Please say whether each statement agrees with the memoir passage below, giving yes or no and quoting the words that decide it: (a) Mackay became a popular author. (b) When they first met, the writer mistook Leslie for a clergyman. (c) At that time, the writer found Constable's rural subjects appealing.

--- Extract provided ---
—————

Mr. Mackay was a laborious and careful writer, and he had a good style of its kind, though it was more remarkable for strength and soundness than for vivacity and ease. It was too much of one texture to be attractive, and so he never became a popular author. Of course the heterodoxy of Mr. Mackay's opinions was one great cause of his failure to catch the public ear in England, but even that difficulty can be got over by a great literary artist. He tried to do his best, as to literary form, but he never condescended to write for the market in any way, and used to maintain that if a book was to be profitable it must be written for the market.

I do not quite agree with this opinion. I should say, rather, that literature resembles painting in being one of the fine arts, and that when a book, like a picture, is a fine work of art, it has a great chance of being a commercial success.

Renan's books have been very successful literary speculations, because Renan is a first-rate artist. Mackay would have been a better artist in literature if he had not been so much overpowered by the immense masses of his materials.

Amongst the new friends I gained at Mr. Mackay's house was C. R. Leslie, the painter. I was charmed with him from the first, and retain to this day the liveliest recollection of his exquisitely urbane manners, and even of the tones of his voice. Leslie was a man of unquestionable genius, but entirely free from the tendency to despise other people, which so often accompanies genius. On first meeting with him I took him for a clergyman, and told him of it later. He felt rather flattered than otherwise by the mistake, and I have no doubt that his modest nature would at once refer to points on which the average clergyman would probably be his superior. Some artists are lost in admiration of their own works, so that the way to please them is to praise what they have done themselves; but the way to please Leslie was to praise what Constable had done. His admiration for Constable was quite as strong a passion as Mr. Ruskin's admiration of Turner, though it did not express itself in such perfervid language. I might at that time have become Constable's pupil, indirectly. Leslie would have educated me in the art of that master. I had nothing to do but work by myself, copying studies and pictures by Constable in a studio of my own within a short distance of Leslie's house, and he would have come to me often to advise. Robinson, the eminent line-engraver, strongly urged me to put myself under Leslie's direction, and this, I believe, was the Academician's kind, indirect way of offering it. On the other hand, I did not wish to hurt Pettitt by leaving him, and Constable's choice of quiet rural subjects was to me, at that time, uninteresting. I disliked tame scenery, not having as yet the artistic perceptions which are needed for the appreciation of it.

—————

--- Dataset entries ---
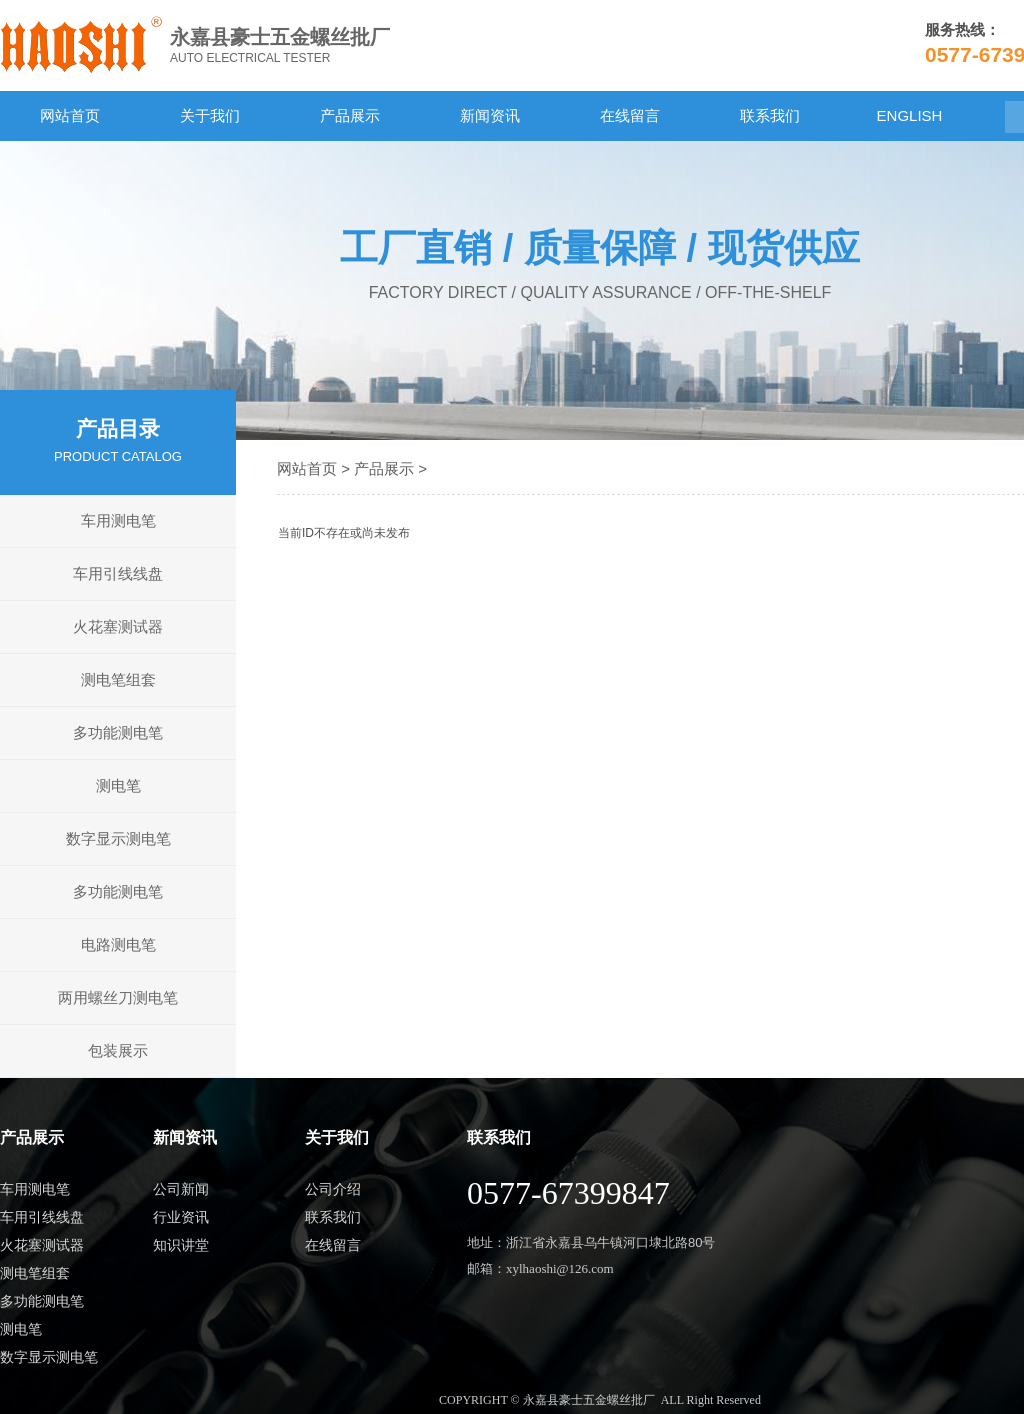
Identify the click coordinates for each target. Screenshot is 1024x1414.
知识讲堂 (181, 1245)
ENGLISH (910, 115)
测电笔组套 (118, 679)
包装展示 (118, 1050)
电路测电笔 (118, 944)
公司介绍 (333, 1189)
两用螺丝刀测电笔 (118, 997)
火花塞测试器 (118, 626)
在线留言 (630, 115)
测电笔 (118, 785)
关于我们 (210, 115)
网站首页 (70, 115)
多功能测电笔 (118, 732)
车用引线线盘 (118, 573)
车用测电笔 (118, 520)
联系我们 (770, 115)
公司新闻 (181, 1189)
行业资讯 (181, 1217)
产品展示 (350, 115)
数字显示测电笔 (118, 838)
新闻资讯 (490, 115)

—————

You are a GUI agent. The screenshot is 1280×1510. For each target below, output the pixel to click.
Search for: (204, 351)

—————

--- Reply ---
(a) No: "and so he never became a popular author."
(b) Yes: "On first meeting with him I took him for a clergyman"
(c) No: "Constable's choice of quiet rural subjects was to me, at that time, uninteresting."